Member of the Chamber of Deputies of Italy
- In office 1983–1992

Personal details
- Born: 16 March 1934 Udine, Italy
- Died: 13 July 2022 (aged 88) Sestri Levante, Italy
- Party: Italian Communist Party Democratic Party of the Left Democrats of the Left

= Mario Chella =

Italian politician (1934–2022)

Mario Chella (16 March 1934 – 13 July 2022) was an Italian politician. He served as a member of the Chamber of Deputies of Italy from 1983 to 1992. Chella died in July 2022, at the age of 88.

==Biography==
Chella was born in Udine in 1934. He held a degree in medicine.

He served as a member of parliament for the Italian Communist Party during the 9th and 10th legislatures between 1983 and 1987. From 1994 to 2003, he served as mayor of the Ligurian municipality of Sestri Levante, representing the center-left civic list “Progresso per Sestri Levante” during his first term and the Democrats of the Left during his second term.
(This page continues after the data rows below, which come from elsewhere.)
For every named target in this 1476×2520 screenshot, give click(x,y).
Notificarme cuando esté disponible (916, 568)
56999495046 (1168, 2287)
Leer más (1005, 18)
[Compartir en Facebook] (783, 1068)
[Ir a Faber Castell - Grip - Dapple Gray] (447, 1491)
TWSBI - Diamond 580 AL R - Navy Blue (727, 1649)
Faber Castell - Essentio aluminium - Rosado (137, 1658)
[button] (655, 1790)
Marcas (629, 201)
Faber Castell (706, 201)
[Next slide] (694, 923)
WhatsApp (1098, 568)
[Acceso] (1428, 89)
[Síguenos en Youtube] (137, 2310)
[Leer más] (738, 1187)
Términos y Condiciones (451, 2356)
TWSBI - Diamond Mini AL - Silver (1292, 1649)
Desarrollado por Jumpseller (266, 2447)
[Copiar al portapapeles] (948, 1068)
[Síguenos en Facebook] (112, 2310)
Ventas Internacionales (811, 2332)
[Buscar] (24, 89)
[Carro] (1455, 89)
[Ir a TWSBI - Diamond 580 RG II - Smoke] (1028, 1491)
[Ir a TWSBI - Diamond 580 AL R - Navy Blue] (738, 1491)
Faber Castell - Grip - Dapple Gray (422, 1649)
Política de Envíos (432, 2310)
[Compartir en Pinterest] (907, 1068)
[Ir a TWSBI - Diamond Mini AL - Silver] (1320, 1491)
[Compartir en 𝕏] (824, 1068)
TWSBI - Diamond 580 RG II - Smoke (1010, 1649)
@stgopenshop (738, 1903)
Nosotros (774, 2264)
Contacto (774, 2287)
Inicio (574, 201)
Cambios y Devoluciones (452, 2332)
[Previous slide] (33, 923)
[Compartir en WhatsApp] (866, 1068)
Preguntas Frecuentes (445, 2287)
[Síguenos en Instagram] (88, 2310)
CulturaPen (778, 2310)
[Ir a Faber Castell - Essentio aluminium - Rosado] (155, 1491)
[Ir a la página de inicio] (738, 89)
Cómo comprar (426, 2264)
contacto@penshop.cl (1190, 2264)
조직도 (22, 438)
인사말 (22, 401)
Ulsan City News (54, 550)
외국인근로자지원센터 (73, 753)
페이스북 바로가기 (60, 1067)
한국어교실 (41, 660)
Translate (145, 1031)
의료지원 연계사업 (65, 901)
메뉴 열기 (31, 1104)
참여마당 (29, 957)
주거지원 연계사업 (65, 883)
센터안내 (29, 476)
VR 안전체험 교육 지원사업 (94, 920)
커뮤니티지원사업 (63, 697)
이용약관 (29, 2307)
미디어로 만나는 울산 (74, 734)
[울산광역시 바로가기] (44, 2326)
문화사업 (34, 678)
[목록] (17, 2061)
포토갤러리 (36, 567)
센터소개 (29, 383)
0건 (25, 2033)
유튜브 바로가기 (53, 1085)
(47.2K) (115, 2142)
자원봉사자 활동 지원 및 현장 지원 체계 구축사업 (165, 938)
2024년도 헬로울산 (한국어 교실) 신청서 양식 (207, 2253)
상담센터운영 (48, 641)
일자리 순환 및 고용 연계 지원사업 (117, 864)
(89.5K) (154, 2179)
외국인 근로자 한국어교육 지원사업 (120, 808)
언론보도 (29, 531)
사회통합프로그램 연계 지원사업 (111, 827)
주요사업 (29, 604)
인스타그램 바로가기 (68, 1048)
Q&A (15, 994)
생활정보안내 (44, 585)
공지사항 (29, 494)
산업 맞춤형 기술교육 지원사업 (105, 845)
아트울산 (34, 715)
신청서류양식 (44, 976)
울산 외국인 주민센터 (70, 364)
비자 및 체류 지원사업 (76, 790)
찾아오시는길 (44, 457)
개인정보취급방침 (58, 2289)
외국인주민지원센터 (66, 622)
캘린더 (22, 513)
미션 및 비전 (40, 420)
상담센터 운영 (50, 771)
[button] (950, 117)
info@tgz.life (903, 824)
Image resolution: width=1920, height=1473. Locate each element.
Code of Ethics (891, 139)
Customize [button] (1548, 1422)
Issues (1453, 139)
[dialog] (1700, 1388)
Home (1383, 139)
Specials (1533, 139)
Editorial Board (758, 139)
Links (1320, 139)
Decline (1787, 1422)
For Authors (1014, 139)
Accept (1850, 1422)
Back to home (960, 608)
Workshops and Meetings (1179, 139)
After leading the Regional Social Investment Foundation in the early 2000s, Chella returned to the public eye in October 2015 when he publicly defended the neighboring town of Chiavari against the Metropolitan City of Genoa's decision to build a wastewater treatment plant in the Colmata a Mare area, coming into conflict with the local Democratic Party.

He died on July 13, 2022, at the age of 88.